The pick-up in global confidence has not so far been matched by an improvement in the capital expenditure and employment indices, which have remained downbeat. Half of firms are still either cutting or freezing employment, while only 13% are increasing investment in staff.

Firms scale back capital projects

Only 16% of businesses reported that they are increasing investment in capital projects, compared with 41% that said they are reducing investment. In every region there are far more firms scaling back investment than increasing it, but the gap was smallest in the US and Western Europe.

Different investment intentions

There was also a notable difference between the investment intentions of SMEs, 38% of which said they are scaling back investment, compared with 43% reported by large firms. Large firms tend to rely more on overseas demand than SMEs, and are therefore likely to have been hit harder by the downturn in global trade.

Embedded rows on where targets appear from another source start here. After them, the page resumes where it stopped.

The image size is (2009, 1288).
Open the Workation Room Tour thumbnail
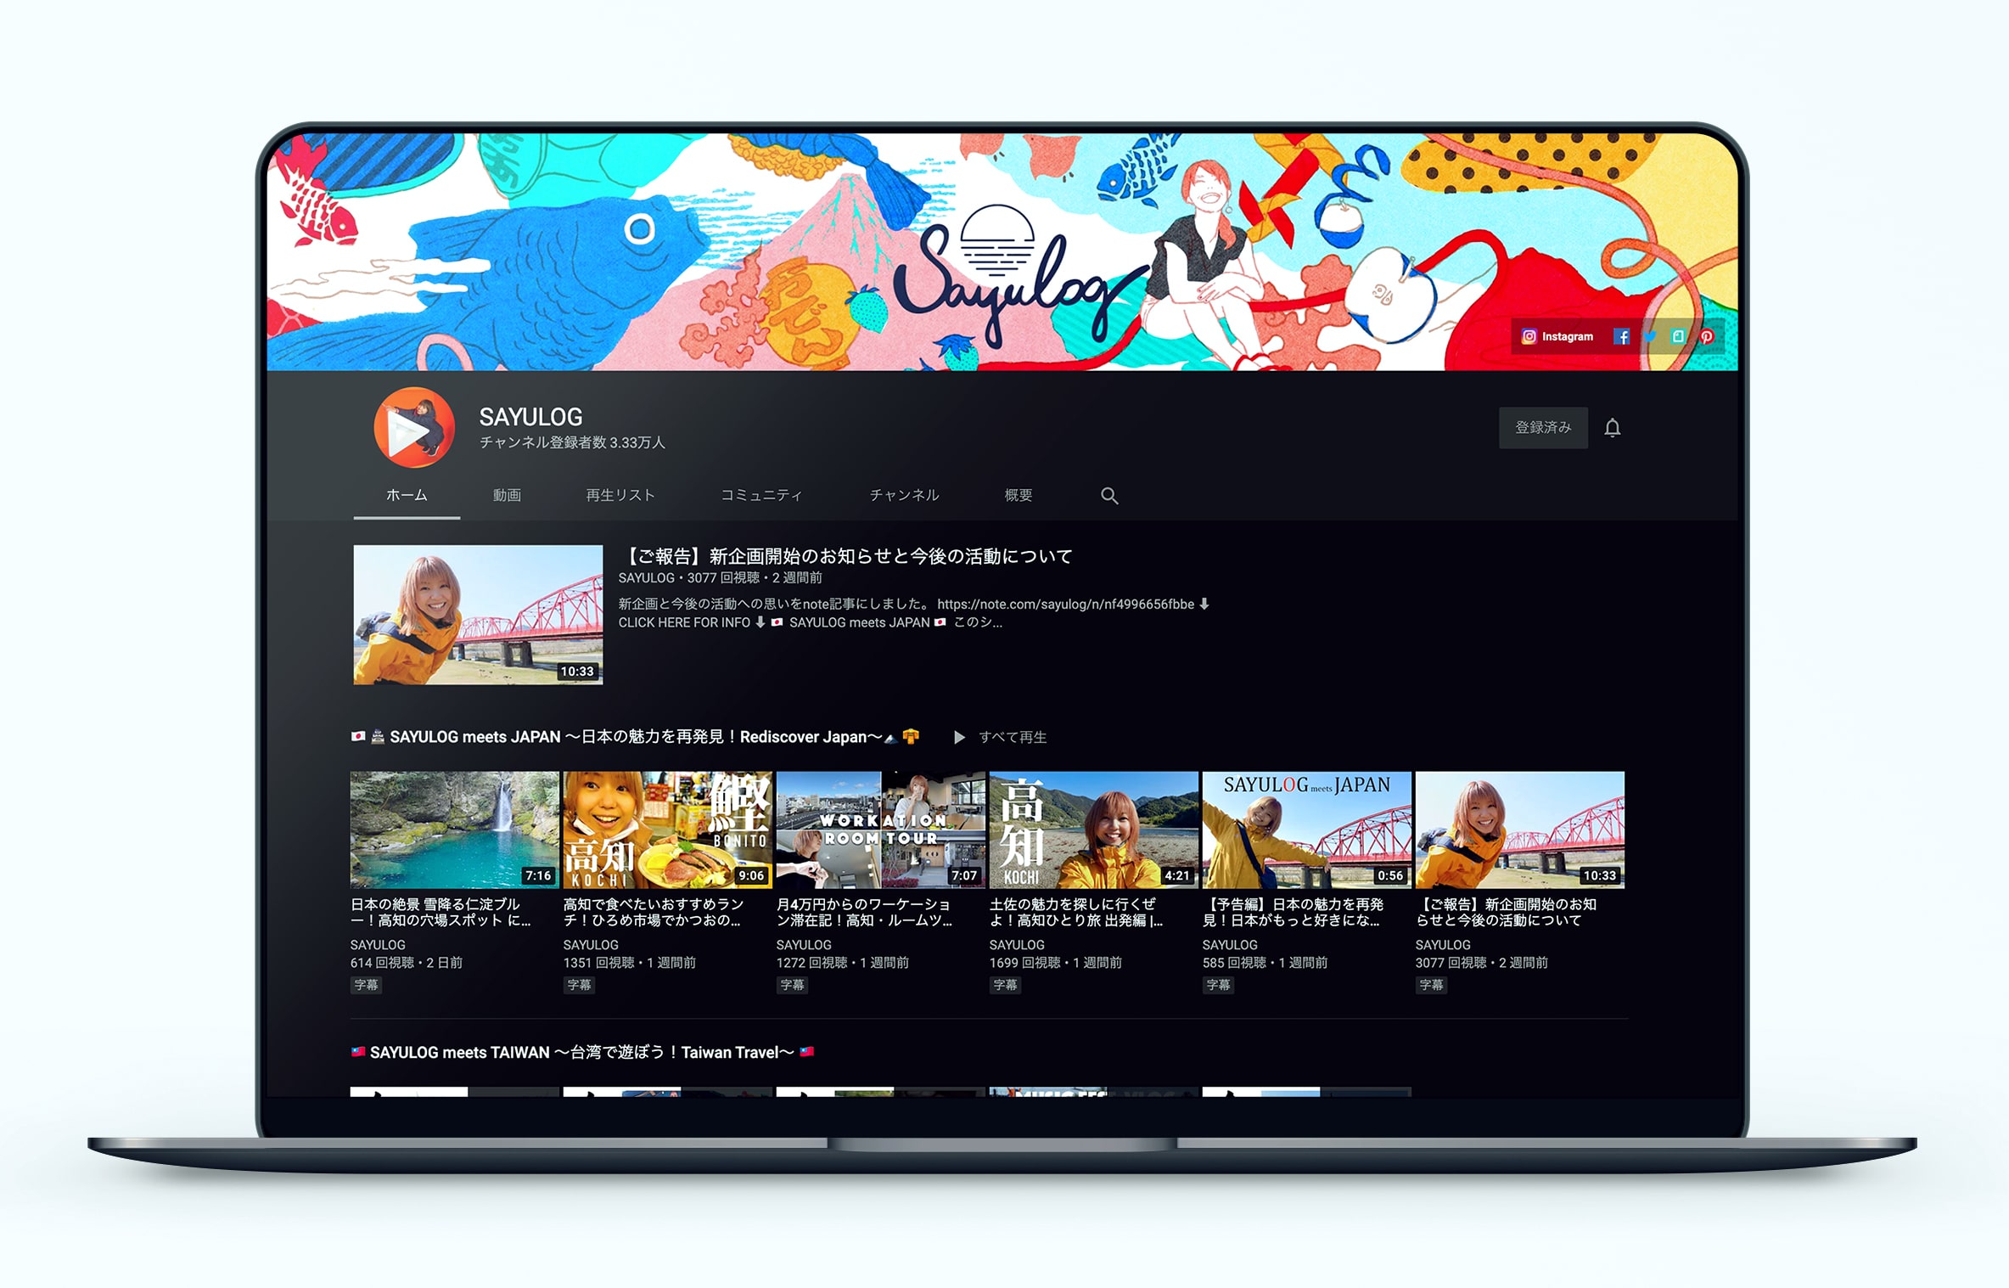click(880, 830)
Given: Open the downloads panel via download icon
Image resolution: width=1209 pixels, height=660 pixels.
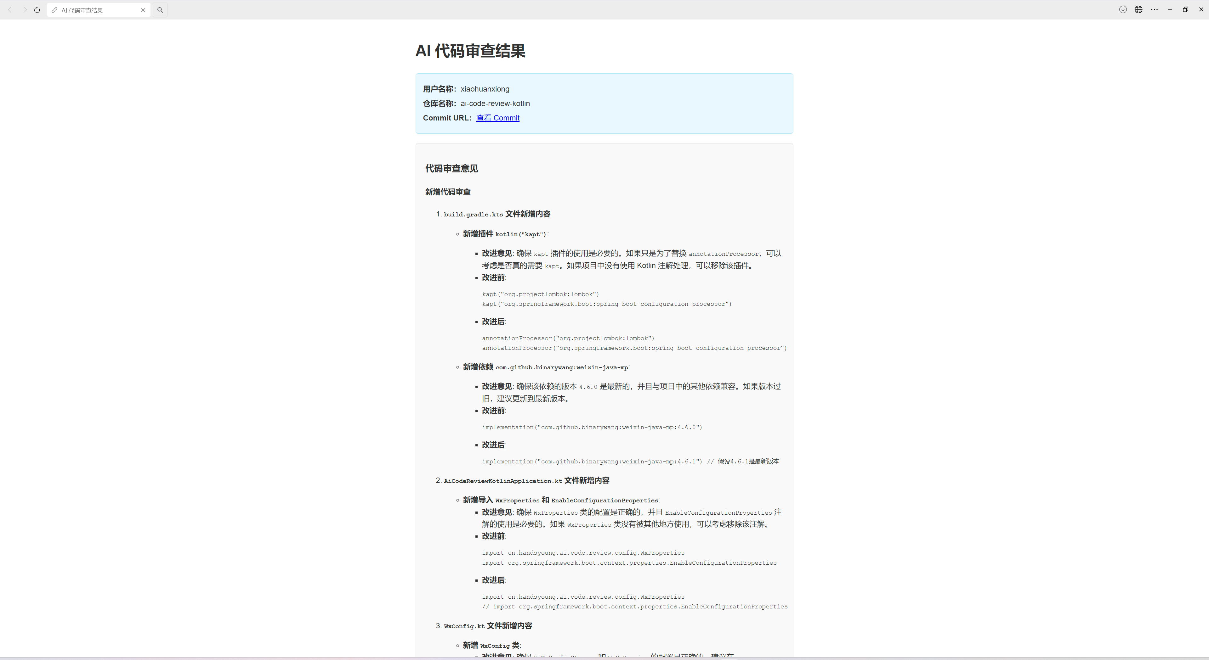Looking at the screenshot, I should pyautogui.click(x=1123, y=9).
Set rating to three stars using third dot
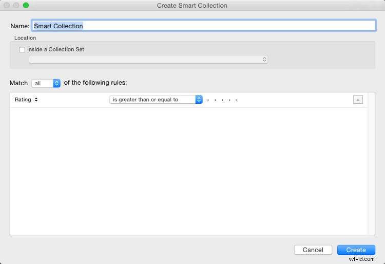The width and height of the screenshot is (385, 264). 222,100
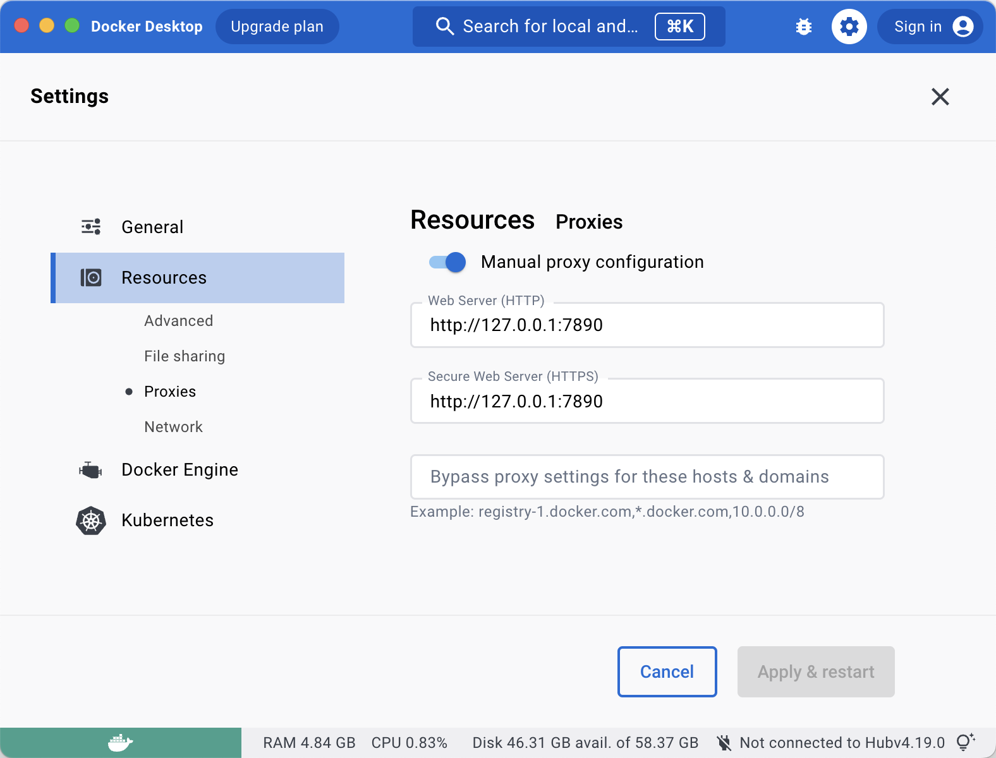Viewport: 996px width, 758px height.
Task: Click the Web Server (HTTP) field
Action: click(647, 325)
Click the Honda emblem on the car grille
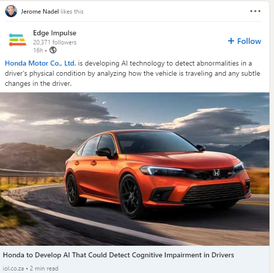The height and width of the screenshot is (273, 274). tap(216, 173)
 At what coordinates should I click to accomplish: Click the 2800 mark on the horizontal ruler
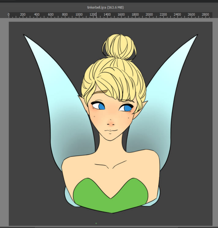[205, 14]
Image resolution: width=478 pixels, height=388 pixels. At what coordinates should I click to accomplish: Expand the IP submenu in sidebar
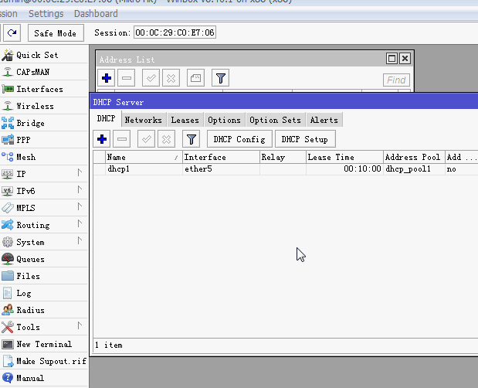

Graph showing reluctance to invest by region. Africa is the region scaling back investment in capital projects the most. Graph showing reluctance to invest by region. Africa is the region scaling back investment in capital projects the most.

Firms to explore cost cutting

Despite 39% of businesses saying that rising costs were a problem in Q2, 49% of firms said that they saw an opportunity to explore cutting costs. This is not surprising, after all, the latest recovery in commodity prices has still left them well below the highs of a couple of years ago, and the global inflationary environment remains very weak.